- _Task to complete_:
Everything from the first line of the records below through the line containing "[Košarica] (781, 57)" is to be retyped exactly; leave out the rest.

[[ Records for processing, beginning ]]

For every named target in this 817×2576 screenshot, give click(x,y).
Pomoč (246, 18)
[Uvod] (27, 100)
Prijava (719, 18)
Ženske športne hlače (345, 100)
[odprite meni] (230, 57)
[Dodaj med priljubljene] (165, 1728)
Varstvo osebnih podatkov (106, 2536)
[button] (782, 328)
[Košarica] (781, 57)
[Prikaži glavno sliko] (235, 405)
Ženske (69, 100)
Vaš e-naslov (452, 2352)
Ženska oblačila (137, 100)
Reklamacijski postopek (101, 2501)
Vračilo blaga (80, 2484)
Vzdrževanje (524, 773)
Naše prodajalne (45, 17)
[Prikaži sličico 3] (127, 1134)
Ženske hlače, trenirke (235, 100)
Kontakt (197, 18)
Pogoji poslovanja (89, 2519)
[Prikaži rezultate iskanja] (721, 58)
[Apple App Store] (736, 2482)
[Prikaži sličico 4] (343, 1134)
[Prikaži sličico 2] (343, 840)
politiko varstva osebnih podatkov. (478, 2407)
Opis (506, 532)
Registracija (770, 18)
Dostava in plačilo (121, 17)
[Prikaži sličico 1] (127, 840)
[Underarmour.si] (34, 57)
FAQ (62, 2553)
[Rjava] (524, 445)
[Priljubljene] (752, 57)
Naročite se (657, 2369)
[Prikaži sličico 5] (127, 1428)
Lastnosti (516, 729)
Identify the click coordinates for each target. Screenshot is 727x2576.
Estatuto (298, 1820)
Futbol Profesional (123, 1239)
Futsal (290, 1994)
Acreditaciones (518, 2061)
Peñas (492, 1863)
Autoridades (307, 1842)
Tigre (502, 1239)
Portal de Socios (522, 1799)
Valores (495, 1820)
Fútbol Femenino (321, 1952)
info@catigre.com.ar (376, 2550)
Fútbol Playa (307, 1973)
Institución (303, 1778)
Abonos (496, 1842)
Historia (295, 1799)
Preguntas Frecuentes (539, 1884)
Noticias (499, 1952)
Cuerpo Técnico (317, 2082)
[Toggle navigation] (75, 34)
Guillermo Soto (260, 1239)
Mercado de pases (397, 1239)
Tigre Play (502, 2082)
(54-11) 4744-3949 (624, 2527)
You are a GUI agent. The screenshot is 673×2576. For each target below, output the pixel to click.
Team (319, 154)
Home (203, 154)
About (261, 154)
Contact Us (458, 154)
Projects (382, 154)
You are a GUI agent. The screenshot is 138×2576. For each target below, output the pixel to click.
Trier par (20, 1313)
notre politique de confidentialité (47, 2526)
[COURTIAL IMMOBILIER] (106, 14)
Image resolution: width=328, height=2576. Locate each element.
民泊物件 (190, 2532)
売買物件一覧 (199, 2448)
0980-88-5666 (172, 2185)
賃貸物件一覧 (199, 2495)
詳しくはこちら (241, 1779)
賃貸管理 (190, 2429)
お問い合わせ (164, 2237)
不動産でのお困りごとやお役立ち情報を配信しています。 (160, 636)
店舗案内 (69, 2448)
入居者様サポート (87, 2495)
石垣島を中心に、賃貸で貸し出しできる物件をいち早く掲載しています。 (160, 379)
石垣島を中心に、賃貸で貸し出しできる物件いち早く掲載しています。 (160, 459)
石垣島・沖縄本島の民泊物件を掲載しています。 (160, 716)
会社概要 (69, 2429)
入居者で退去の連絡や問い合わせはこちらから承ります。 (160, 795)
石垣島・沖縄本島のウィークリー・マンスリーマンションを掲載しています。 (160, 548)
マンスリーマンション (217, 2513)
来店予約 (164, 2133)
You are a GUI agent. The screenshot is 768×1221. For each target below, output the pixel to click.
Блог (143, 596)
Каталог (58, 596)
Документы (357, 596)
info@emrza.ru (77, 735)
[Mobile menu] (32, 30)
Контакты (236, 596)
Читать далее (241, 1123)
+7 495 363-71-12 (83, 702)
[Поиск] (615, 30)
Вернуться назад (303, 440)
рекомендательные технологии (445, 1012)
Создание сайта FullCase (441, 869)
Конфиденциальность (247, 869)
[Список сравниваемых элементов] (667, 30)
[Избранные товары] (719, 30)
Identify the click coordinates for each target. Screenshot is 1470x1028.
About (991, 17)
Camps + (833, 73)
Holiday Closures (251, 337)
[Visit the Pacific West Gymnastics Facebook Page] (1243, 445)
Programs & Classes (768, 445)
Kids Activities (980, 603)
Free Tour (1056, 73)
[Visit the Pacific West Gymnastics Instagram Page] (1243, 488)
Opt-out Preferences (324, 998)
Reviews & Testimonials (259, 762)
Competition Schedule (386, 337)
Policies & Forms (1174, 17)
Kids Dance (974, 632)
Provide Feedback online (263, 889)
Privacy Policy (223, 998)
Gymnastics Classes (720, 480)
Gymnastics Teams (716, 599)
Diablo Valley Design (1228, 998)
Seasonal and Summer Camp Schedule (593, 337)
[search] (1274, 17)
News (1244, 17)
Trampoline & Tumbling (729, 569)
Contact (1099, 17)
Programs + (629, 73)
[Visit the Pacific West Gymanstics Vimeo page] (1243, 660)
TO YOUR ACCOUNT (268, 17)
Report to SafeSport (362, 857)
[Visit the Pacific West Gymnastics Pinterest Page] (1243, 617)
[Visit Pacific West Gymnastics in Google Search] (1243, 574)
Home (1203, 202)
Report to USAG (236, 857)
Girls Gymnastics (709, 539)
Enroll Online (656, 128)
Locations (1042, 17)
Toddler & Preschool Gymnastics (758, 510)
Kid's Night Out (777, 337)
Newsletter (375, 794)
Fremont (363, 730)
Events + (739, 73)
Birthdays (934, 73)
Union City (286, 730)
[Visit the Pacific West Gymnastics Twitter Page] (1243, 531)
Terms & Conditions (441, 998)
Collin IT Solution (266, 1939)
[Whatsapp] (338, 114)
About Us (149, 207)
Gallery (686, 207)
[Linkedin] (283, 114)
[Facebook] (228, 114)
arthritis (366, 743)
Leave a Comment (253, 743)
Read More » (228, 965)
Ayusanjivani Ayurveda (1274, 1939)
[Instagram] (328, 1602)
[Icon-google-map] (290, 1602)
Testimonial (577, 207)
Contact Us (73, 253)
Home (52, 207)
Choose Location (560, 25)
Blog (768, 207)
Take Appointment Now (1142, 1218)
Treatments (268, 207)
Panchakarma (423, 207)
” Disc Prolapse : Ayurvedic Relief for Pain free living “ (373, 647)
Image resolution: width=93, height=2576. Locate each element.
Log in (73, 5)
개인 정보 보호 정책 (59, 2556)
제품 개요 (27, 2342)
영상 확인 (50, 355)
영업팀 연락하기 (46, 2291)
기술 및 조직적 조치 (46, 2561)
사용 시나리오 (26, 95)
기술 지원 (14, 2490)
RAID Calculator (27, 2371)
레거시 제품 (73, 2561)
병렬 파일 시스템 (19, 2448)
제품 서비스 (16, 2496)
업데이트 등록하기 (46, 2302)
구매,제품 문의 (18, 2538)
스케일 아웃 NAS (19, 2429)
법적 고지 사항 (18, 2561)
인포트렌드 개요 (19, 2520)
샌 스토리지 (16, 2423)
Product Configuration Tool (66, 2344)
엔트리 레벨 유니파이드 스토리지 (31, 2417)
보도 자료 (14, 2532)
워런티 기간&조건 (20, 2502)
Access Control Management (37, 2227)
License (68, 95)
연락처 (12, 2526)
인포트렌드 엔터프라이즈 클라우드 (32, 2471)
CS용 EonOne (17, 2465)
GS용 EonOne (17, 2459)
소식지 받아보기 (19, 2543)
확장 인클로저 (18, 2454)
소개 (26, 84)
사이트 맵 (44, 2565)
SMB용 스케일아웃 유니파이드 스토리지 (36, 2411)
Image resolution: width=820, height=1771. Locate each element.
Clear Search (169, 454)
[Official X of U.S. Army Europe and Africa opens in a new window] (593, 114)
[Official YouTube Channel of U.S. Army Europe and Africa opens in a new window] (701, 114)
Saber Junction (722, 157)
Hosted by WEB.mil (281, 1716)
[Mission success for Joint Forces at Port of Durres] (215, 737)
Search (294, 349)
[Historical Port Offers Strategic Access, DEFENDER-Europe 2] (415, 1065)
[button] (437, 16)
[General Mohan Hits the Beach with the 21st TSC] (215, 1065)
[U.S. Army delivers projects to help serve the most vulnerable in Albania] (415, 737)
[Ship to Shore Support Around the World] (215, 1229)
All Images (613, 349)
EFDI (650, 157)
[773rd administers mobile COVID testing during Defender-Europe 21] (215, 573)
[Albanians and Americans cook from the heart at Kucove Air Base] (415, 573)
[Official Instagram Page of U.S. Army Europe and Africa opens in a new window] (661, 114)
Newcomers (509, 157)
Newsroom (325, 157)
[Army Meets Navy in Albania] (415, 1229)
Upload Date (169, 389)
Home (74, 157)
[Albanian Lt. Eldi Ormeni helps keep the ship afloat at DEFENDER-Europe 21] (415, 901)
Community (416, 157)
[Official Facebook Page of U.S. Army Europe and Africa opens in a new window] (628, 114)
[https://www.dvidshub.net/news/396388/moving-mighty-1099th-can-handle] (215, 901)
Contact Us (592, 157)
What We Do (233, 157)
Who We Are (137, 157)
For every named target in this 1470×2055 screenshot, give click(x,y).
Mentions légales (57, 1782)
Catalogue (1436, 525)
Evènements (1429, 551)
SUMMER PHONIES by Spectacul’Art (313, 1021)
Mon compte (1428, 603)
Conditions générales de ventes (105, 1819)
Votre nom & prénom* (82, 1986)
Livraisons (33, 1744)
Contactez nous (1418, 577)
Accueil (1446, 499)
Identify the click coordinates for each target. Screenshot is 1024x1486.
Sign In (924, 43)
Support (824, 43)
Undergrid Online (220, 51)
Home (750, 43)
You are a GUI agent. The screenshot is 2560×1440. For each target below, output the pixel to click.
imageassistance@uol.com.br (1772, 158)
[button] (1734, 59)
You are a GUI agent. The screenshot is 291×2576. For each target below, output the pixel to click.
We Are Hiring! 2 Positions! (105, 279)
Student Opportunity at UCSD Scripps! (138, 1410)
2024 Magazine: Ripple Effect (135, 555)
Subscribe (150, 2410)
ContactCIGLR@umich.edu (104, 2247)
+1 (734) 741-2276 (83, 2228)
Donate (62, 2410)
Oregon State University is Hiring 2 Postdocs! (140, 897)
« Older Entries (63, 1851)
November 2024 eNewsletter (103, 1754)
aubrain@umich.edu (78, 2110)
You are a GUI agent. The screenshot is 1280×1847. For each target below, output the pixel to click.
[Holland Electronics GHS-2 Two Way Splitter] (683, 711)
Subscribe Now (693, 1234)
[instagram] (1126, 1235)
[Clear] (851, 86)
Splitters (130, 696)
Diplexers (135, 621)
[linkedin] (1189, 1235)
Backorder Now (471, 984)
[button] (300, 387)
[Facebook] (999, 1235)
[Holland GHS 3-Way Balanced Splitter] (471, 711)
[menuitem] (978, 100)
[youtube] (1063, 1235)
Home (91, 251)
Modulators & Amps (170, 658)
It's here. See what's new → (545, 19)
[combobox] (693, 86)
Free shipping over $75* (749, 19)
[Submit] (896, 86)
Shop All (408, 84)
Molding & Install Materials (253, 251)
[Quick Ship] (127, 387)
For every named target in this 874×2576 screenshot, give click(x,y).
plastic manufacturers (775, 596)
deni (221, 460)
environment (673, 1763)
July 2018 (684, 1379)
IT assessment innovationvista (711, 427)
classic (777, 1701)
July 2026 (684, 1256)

[[ Records for processing, end ]]

- _Answer box_:
For every named target in this 817×2576 screenshot, give click(x,y).
Pomoč (246, 18)
[Uvod] (27, 100)
Prijava (719, 18)
Ženske športne hlače (345, 100)
[odprite meni] (230, 57)
[Dodaj med priljubljene] (165, 1728)
Varstvo osebnih podatkov (106, 2536)
[button] (782, 328)
[Košarica] (781, 57)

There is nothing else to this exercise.